Зоя Федорова. Если можешь, прости - страница 3

Шрифт
Интервал



Эти очереди, неподвижные, изогнутые змеей, воняющие летом – потом, зимой – нафталином, Зоя ненавидела люто. После них теряла трудоспособность на целый день – возраст давал о себе знать, тюрьма не прошла беследно. Вернется домой, упадет на диван и не шевелится, прислушивается к боли: шею свело, переломанные пальцы ноют,  голова тяжелая, напряженная как чугунный чан, кажется дотронешься – загудит.


Боевая энергия ее поубавилась, покоя хочется.


Но жаловаться Зоя не любила и не собиралась. Мороку с добыванием визы забывала, как только садилась в самолет. Еще не взлетев, ерзала в кресле нетерпеливо – скорей бы уж приземлится. Когда в окошке появлялись поля нью-йоркского аэропорта с крошечными самолетиками в ряд, сердце вскакивало с места и неслось галопом.


А когда заключала дочку и внука в объятия, радость била через край.

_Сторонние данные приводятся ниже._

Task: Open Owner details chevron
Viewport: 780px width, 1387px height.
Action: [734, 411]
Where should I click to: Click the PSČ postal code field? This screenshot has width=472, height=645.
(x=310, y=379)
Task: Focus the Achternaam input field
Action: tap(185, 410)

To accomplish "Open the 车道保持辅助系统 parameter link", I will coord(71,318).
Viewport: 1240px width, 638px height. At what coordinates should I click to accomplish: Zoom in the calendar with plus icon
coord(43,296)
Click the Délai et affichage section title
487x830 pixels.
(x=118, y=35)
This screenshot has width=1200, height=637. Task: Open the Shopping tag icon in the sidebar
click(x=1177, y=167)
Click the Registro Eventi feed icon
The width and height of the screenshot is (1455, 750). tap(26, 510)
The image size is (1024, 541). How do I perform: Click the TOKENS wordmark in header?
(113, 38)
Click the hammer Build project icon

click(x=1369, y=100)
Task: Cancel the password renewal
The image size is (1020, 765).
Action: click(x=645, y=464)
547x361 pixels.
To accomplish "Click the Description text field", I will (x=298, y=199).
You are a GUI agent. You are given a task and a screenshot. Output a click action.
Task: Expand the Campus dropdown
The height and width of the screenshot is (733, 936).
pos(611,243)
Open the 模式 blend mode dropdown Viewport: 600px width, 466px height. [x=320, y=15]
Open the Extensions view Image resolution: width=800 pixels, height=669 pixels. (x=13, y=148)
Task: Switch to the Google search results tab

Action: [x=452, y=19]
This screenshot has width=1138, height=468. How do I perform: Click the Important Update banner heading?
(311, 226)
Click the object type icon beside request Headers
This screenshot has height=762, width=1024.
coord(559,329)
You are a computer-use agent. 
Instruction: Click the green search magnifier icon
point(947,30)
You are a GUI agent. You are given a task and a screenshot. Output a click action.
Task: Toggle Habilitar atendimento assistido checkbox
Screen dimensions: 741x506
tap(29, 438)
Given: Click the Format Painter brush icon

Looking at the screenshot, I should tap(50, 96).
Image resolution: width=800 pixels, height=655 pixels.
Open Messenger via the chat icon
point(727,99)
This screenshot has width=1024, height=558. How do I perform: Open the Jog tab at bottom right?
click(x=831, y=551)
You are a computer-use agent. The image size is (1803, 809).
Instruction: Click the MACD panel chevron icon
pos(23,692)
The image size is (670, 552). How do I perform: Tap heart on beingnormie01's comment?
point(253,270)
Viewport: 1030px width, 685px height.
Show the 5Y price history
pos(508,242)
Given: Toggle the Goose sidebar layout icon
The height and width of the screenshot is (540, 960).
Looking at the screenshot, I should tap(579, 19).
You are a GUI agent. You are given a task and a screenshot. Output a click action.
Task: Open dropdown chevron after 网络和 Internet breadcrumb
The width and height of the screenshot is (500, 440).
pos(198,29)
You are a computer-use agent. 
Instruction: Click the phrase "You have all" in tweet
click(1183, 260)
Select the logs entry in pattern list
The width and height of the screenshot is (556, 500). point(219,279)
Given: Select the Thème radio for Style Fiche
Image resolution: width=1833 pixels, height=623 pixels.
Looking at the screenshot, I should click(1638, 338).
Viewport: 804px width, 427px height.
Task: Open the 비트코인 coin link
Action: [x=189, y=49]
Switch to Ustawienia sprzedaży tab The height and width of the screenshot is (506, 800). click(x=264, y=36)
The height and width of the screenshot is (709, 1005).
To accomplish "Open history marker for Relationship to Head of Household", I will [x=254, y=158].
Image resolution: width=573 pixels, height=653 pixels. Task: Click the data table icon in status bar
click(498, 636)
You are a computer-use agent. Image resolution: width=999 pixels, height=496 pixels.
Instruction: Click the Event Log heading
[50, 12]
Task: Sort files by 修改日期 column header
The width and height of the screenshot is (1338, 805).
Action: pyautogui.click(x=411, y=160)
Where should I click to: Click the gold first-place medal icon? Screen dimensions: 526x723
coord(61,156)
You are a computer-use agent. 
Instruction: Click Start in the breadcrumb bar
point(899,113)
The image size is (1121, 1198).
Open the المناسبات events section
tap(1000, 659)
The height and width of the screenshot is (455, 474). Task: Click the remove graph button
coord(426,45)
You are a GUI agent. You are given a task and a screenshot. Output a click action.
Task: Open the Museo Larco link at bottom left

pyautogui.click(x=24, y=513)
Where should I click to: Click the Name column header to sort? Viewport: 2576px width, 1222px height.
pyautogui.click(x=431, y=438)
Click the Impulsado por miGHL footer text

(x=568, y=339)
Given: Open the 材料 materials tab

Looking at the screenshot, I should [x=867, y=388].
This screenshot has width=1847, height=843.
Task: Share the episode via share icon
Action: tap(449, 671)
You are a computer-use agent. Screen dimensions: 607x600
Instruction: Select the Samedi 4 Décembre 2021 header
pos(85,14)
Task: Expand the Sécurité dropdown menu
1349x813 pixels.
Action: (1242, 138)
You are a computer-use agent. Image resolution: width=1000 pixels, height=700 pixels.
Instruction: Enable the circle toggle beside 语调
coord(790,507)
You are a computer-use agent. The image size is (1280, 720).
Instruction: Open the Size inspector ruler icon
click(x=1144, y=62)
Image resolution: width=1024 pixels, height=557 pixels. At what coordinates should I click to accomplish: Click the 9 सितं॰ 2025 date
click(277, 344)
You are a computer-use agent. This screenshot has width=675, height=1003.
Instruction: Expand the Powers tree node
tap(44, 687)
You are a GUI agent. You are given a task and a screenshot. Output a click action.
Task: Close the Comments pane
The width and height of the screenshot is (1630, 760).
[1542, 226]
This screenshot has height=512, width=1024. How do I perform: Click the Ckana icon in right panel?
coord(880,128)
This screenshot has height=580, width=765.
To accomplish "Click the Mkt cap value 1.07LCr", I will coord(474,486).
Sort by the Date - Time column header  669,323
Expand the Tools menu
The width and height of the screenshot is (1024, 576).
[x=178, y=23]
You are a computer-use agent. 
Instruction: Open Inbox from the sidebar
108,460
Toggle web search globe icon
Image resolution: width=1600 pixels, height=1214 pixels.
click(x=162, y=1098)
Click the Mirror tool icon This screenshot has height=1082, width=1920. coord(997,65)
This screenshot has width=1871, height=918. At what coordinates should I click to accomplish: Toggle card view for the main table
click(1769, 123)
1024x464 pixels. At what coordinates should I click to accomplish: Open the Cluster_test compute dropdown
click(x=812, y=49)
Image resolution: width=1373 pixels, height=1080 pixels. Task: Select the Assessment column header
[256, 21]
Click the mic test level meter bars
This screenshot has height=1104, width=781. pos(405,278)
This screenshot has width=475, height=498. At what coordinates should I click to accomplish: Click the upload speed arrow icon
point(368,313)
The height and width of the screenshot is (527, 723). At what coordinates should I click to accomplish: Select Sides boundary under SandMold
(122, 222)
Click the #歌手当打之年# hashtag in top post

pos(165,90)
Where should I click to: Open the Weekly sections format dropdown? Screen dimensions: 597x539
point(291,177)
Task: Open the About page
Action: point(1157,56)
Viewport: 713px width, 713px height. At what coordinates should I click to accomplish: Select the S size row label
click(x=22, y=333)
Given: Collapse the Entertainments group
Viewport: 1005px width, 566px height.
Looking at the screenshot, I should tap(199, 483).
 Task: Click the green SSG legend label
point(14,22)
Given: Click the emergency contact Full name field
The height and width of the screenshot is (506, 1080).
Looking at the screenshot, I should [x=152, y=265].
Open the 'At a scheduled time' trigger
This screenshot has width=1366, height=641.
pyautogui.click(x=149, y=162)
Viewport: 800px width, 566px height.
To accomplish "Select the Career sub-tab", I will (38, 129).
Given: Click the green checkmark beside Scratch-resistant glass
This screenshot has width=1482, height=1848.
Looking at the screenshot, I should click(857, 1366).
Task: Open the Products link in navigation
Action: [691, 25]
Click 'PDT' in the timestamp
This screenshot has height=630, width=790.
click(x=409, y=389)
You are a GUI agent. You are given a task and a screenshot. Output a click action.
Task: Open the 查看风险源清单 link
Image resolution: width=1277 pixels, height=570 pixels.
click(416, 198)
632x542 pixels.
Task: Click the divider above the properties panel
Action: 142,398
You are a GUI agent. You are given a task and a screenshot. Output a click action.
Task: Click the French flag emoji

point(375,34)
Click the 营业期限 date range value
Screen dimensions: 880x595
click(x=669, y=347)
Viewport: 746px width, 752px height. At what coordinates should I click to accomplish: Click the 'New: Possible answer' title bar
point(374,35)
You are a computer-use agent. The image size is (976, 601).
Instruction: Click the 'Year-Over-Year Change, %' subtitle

Зоя не постеснялась бы прямо в аэропорту пуститься в пляс, только строгий взгляд зятя останавливал.


В машине садилась сзади, вместе с Викторией, держала ее за руку, не сводила глаз. Какая же она красавица! Умница, талантливая – самое лучшее от родителей взяла. После отъезда из Союза похорошела, поправилась, значит, заботы не тяготят. Рассказывает – с мужем-пилотом полмира объездила.  Ну слава Богу, пусть в любви и достатке поживет, за себя и за мать.


Насколько счастливы были встречи, настолько грустны расставания. Жили бы они поближе, Зоя так не расстраивалась. Слезы рекой, вопросов куча – когда теперь снова увидятся? Выпустят ли ее в следующий раз из страны? Не скончается ли она прямо в очереди за справками-документами?


Дочка предлагала остаться у нее навсегда, на законном основании: Зоя – женщина в возрасте, Виктория – ее единственное дитя. Имеет право взять маму к себе, как нуждающуюся в присмотре. В международном праве «воссоединение семьи»  называется, против него даже КГБ бессильно.